### Exercise directions:
Copy all of the material below word for word, line by line, with nothing changed.

[Opening Data records section]

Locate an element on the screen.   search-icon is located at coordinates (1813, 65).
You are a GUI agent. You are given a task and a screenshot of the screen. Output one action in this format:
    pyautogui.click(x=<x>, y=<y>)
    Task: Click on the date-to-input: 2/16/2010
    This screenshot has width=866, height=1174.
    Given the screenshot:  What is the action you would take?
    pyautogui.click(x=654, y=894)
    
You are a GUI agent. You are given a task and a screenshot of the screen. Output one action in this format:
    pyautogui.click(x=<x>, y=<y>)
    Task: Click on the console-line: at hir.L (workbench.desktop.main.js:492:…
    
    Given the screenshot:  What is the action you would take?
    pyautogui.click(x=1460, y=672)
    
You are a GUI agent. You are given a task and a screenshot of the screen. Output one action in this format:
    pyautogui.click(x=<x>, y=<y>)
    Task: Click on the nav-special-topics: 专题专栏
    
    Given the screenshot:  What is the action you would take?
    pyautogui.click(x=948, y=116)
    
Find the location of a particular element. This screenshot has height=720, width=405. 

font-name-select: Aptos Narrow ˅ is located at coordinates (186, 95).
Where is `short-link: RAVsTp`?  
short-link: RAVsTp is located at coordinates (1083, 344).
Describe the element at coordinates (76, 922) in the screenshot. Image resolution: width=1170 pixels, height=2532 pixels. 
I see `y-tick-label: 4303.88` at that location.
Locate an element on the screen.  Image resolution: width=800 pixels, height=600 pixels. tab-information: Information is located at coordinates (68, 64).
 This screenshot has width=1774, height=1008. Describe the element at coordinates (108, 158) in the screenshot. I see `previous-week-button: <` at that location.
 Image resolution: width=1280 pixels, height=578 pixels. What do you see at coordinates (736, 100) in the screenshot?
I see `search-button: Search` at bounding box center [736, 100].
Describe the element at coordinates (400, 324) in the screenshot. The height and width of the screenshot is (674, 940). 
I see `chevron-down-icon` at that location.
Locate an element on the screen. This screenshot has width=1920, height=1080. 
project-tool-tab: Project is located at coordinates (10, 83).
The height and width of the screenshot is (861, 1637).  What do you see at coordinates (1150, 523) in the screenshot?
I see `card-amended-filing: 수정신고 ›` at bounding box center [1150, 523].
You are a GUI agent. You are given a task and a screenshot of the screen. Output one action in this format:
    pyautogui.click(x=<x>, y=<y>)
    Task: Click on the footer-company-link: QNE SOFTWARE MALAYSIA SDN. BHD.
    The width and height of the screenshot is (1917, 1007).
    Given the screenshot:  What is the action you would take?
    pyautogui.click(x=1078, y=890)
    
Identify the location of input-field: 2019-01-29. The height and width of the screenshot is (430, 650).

[Closing Data records section]

### Exercise answer:
Locate an element on the screen.   search-icon is located at coordinates (1813, 65).
You are a GUI agent. You are given a task and a screenshot of the screen. Output one action in this format:
    pyautogui.click(x=<x>, y=<y>)
    Task: Click on the date-to-input: 2/16/2010
    This screenshot has width=866, height=1174.
    Given the screenshot:  What is the action you would take?
    pyautogui.click(x=654, y=894)
    
You are a GUI agent. You are given a task and a screenshot of the screen. Output one action in this format:
    pyautogui.click(x=<x>, y=<y>)
    Task: Click on the console-line: at hir.L (workbench.desktop.main.js:492:…
    
    Given the screenshot:  What is the action you would take?
    pyautogui.click(x=1460, y=672)
    
You are a GUI agent. You are given a task and a screenshot of the screen. Output one action in this format:
    pyautogui.click(x=<x>, y=<y>)
    Task: Click on the nav-special-topics: 专题专栏
    
    Given the screenshot:  What is the action you would take?
    pyautogui.click(x=948, y=116)
    
Find the location of a particular element. This screenshot has height=720, width=405. 

font-name-select: Aptos Narrow ˅ is located at coordinates (186, 95).
Where is `short-link: RAVsTp`?  
short-link: RAVsTp is located at coordinates (1083, 344).
Describe the element at coordinates (76, 922) in the screenshot. Image resolution: width=1170 pixels, height=2532 pixels. 
I see `y-tick-label: 4303.88` at that location.
Locate an element on the screen.  Image resolution: width=800 pixels, height=600 pixels. tab-information: Information is located at coordinates (68, 64).
 This screenshot has width=1774, height=1008. Describe the element at coordinates (108, 158) in the screenshot. I see `previous-week-button: <` at that location.
 Image resolution: width=1280 pixels, height=578 pixels. What do you see at coordinates (736, 100) in the screenshot?
I see `search-button: Search` at bounding box center [736, 100].
Describe the element at coordinates (400, 324) in the screenshot. The height and width of the screenshot is (674, 940). 
I see `chevron-down-icon` at that location.
Locate an element on the screen. This screenshot has width=1920, height=1080. 
project-tool-tab: Project is located at coordinates (10, 83).
The height and width of the screenshot is (861, 1637).  What do you see at coordinates (1150, 523) in the screenshot?
I see `card-amended-filing: 수정신고 ›` at bounding box center [1150, 523].
You are a GUI agent. You are given a task and a screenshot of the screen. Output one action in this format:
    pyautogui.click(x=<x>, y=<y>)
    Task: Click on the footer-company-link: QNE SOFTWARE MALAYSIA SDN. BHD.
    The width and height of the screenshot is (1917, 1007).
    Given the screenshot:  What is the action you would take?
    pyautogui.click(x=1078, y=890)
    
Identify the location of input-field: 2019-01-29. The height and width of the screenshot is (430, 650).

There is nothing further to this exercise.